Why the US Should Prosecute Huawei CFO Meng Wanzhou

Though trade experts suggest that the U.S. should avoid prosecuting the CFO, America might just be better off actually going ahead with the prosecution considering the long history of IP theft and serious human rights violations surrounding the Chinese company. (Image:  wikimedia /  CC0 1.0)
Though trade experts suggest that the U.S. should avoid prosecuting the CFO, America might just be better off actually going ahead with the prosecution considering the long history of IP theft and serious human rights violations surrounding the Chinese company. (Image: wikimedia / CC0 1.0)

Canada recently arrested Huawei CFO Meng Wanzhou at the Vancouver International Airport as she had a warrant against her name issued by a New York court. While Canada fulfilled its extradition obligations with the U.S., the arrest seems to have reignited tensions between China and the West, with Beijing even threatening “grave consequences.”

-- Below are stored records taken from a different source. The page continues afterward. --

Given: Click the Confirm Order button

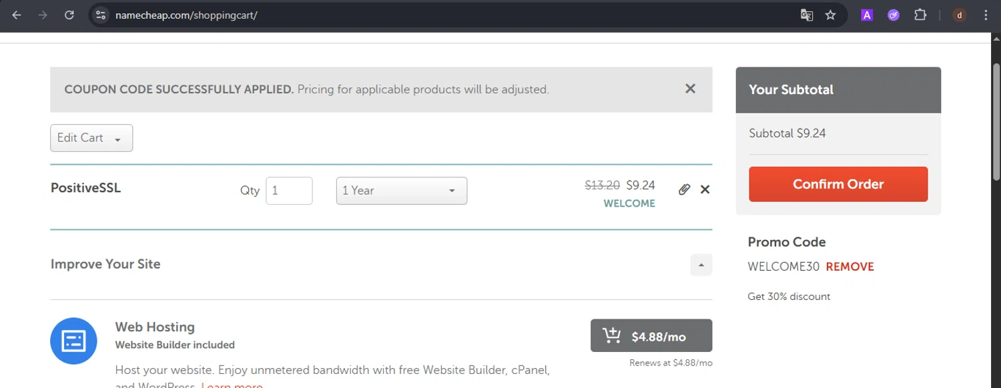Looking at the screenshot, I should (838, 184).
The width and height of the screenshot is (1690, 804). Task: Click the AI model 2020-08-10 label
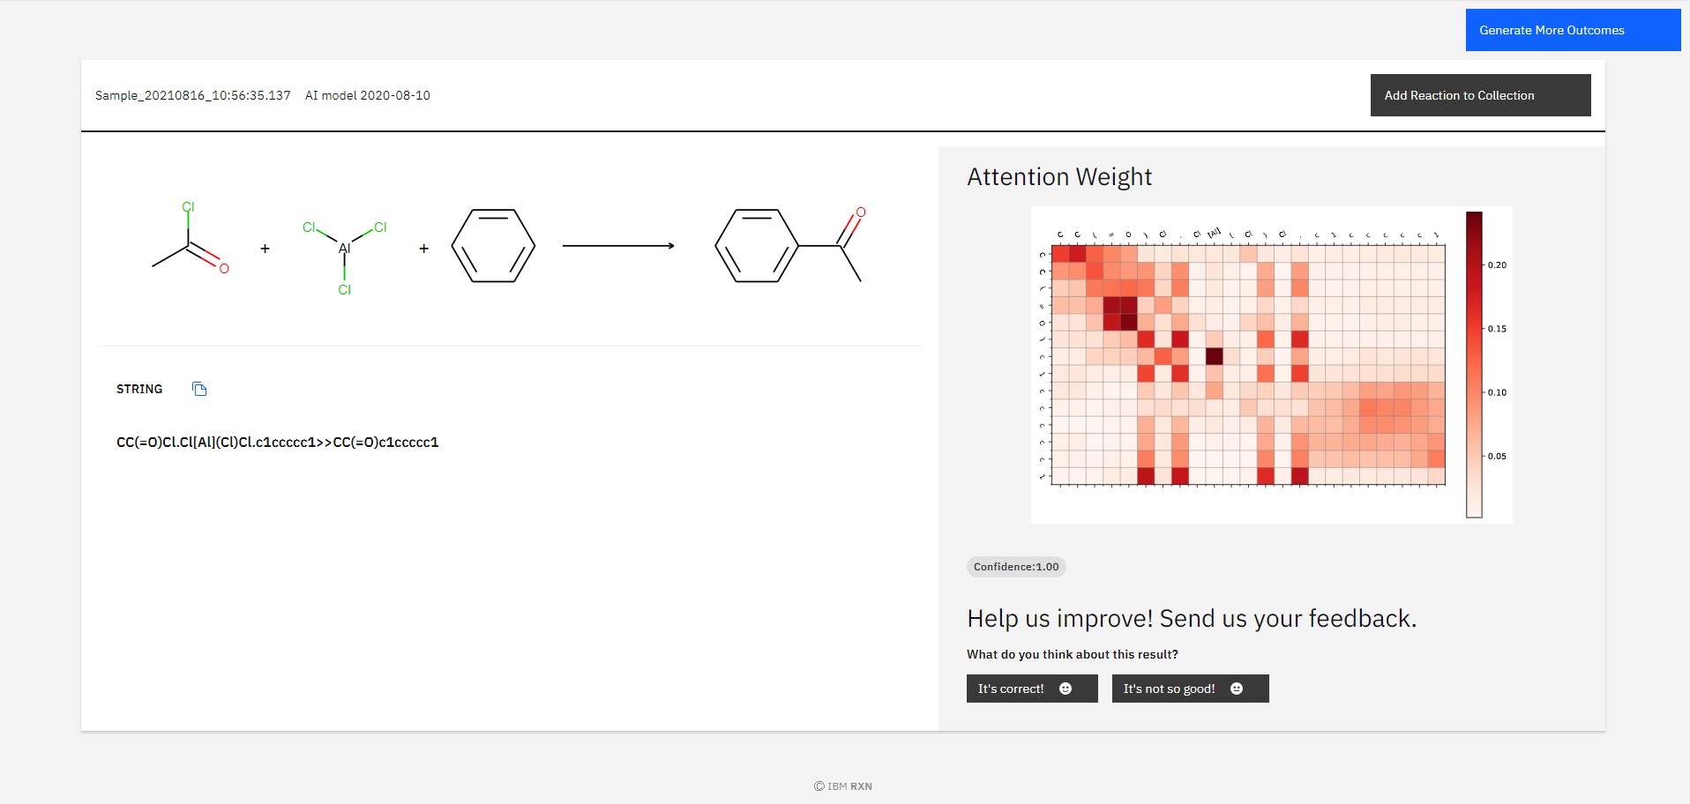click(367, 94)
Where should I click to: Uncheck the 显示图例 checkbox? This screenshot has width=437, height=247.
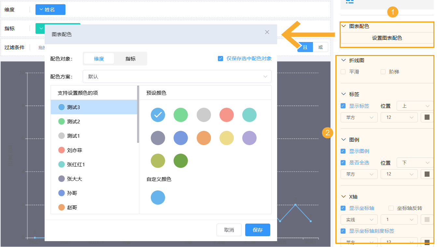coord(343,151)
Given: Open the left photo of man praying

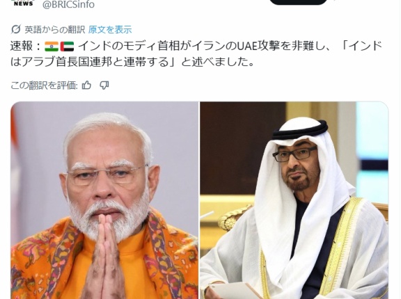Looking at the screenshot, I should coord(104,200).
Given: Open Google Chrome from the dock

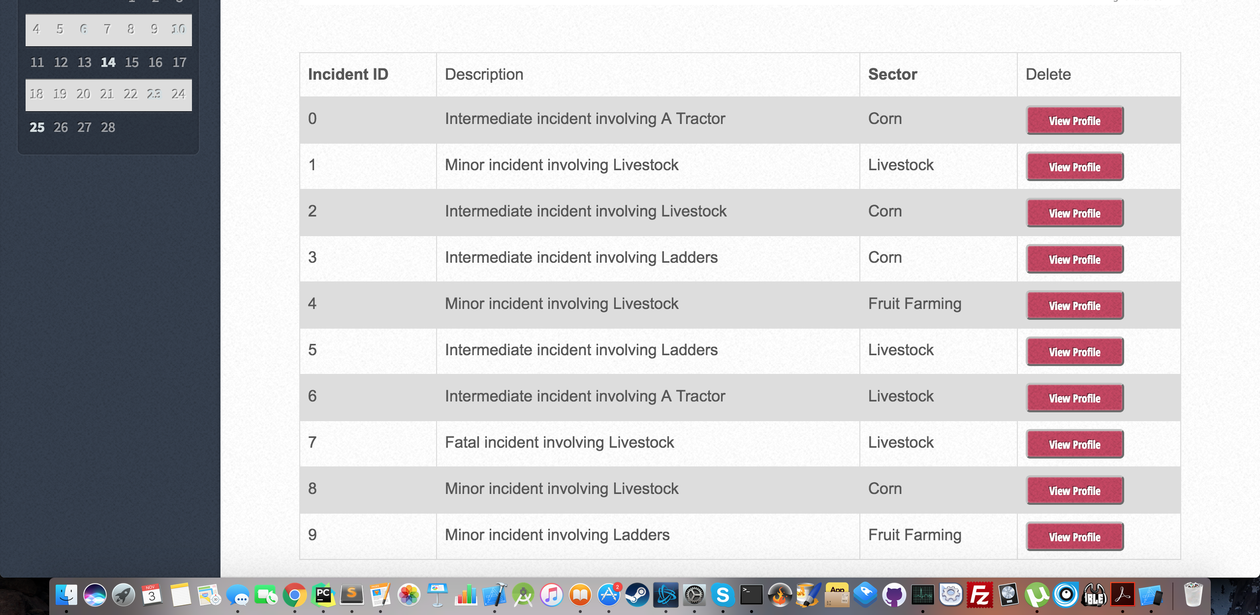Looking at the screenshot, I should 294,595.
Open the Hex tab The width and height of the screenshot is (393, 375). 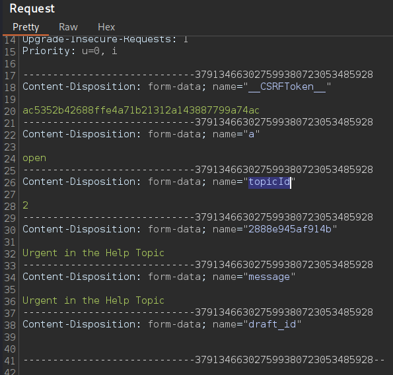click(x=106, y=27)
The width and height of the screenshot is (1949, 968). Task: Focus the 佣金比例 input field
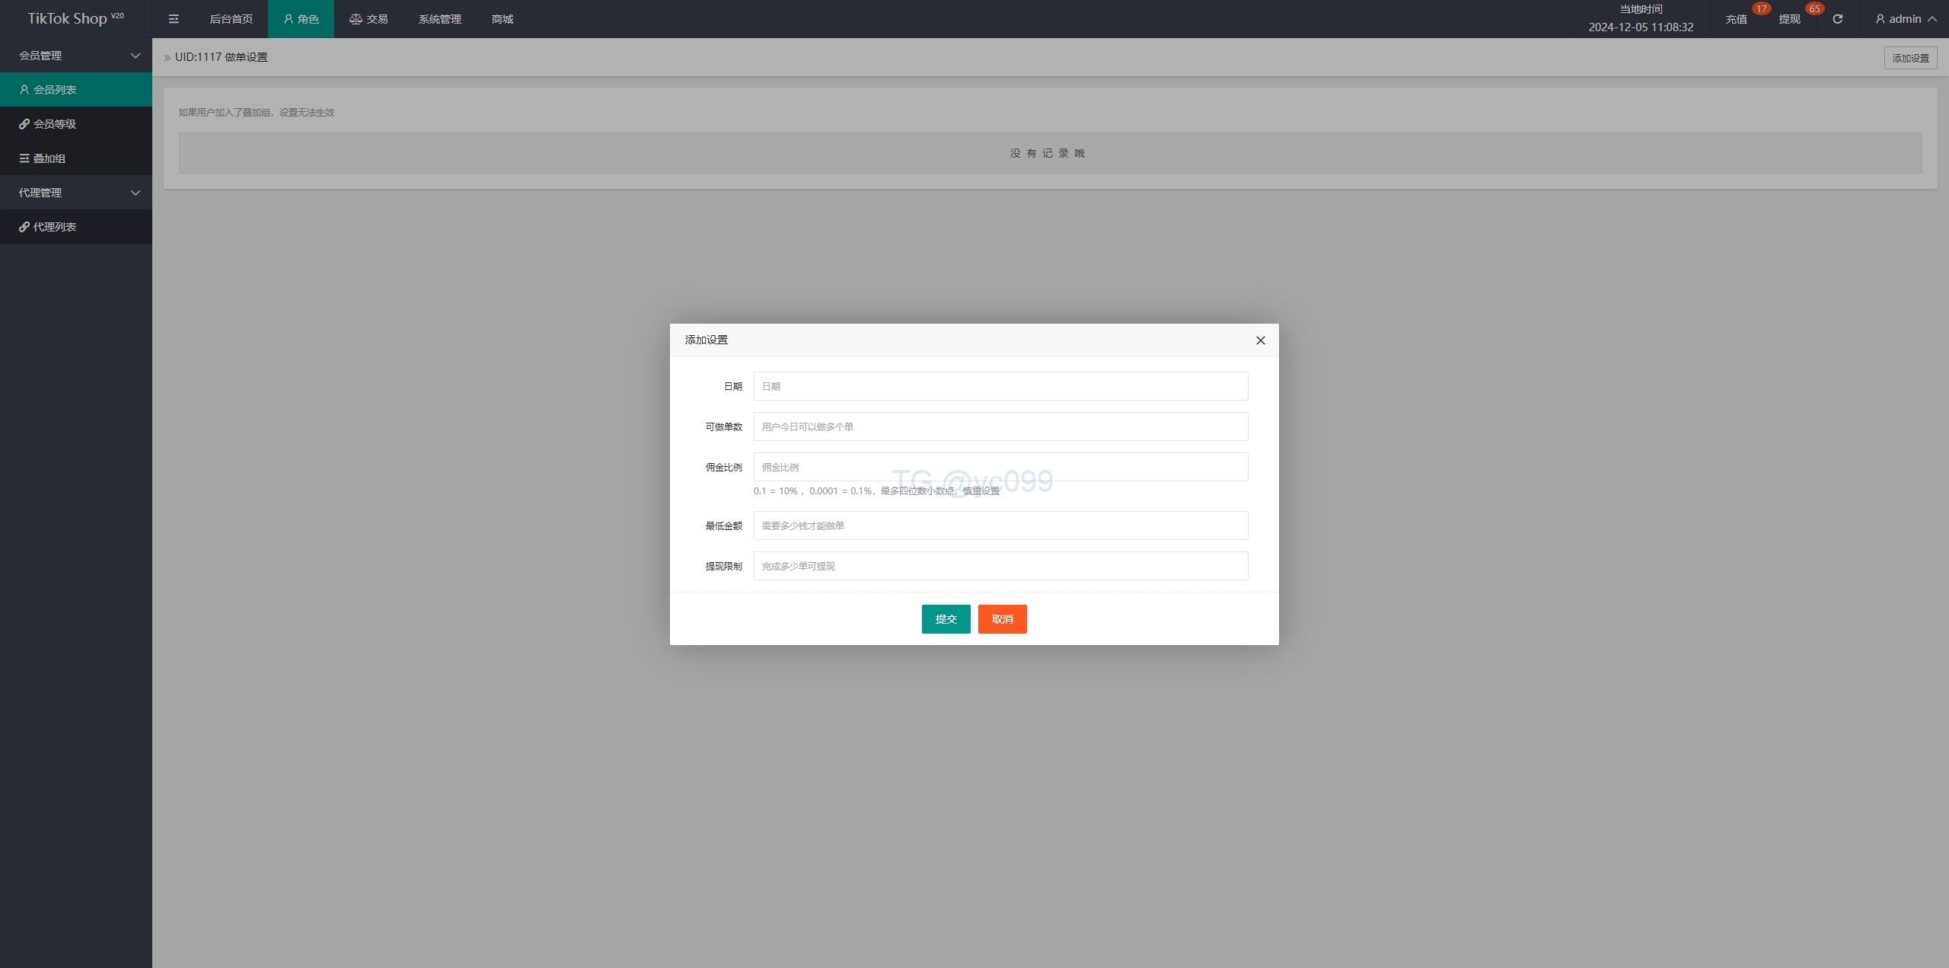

Though trade experts suggest that the U.S. should avoid prosecuting the CFO, America might just be better off actually going ahead with the prosecution considering the long history of IP theft and serious human rights violations surrounding the Chinese company.

A history of theft

In 2004, Huawei was accused by Cisco Systems of stealing their router software code. The company was eventually forced to change its code following a third party review. The sale of products that were described as using Cisco’s code was also discontinued. Cisco termed it “a victory for the protection of intellectual property rights.”

In 2010, Motorola filed a lawsuit against Huawei accusing the company of using Chinese nationals to steal their IP. “Huawei definitely stole trade secrets… and we sued, [though they] subsequently settled,” Greg Brown, CEO of Motorola Solutions, said in a statement. (Fox Business). The company also pulled out a major part of their business from China since it had no interest in handing over its Intellectual Property to a local alliance for market access.

The Director-General of the Government Communications Security Bureau (GCSB) of New Zealand has rejected a proposal from telecom carrier Spark to use Huawei tech in providing 5G services due to security concerns. (Image: wikimedia / CC0 1.0)

In 2004, Huawei was accused by Cisco Systems of stealing their router software code. (Image: wikimedia / CC0 1.0)

A more severe case of IP theft took place on American soil in 2014 when two engineers from Huawei stole information from T-Mobile labs in Seattle. The engineers also took along a confidential piece of equipment with them. Though Huawei apologized for the action, a Seattle-based jury asked the Chinese company to pay up US$4.8 million in damages.

Last year, a U.S. tech startup, CNEX, sued Huawei, accusing the company of trying to steal their IP. “Huawei and FutureWei have served as critical participants in a corporate espionage campaign orchestrated to steal intellectual property from American technology companies, like CNEX, in hopes of surpassing the United States as the world’s predominant technological superpower by 2025,” as stated in the CNEX filing (Engadget).

Given such a long history of thievery on part of Huawei, the U.S. administration will likely consider prosecuting the CFO once she is extradited to America. It will send a clear message to Chinese companies that the U.S. will no longer tolerate any theft of its IP.  And also, that the current U.S. administration will react to Chinese offenses and not sit by simply.

Censorship and compliance in torture

Huawei has deep connections with the Chinese Communist Party (CCP). Media reports suggest that CCP uses the company for intelligence and censorship. In fact, Huawei played a huge role in building the “Great Firewall of China,” a system of vast Internet controls that completely censors online content, preventing the Chinese public from accessing real news.

Huawei has played a big role in implementing China’s regressive censorship policies. (Image: via flickrJames Ledbetter CC BY-SA 2.0)

Back in 1999, when the CCP started persecuting Falun Gong practitioners, Huawei implemented a policy of never hiring them in their company. A 172-page document by Huawei, written in 2015, showed that the company was instrumental in setting up the CCP’s “Golden Shield Project,” a surveillance program aimed at monitoring the entire Chinese society, including tracking and persecution of Falun Gong practitioners.

With increasing Chinese power, Huawei is also believed to be working on collecting information about people outside China through its devices for the benefit of the CCP. “The gloomy picture is, although the CCP won’t use Americans’ ‘social credit scores’ to stop them from buying airplane tickets, they can gain very deep knowledge of virtually everything of someone who is in their database, and use this knowledge when needed,” Yu Chao, a U.S. system engineer, said to The Epoch Times.  

Social Credit Score” refers to yet another public control system initiated by the CCP, together with the technological expertise of Huawei, which collects all kinds of personal data of Chinese citizens. It rewards people who live by government rules and punishes those who might deviate from the “ideal standard” as set by the Communist Party.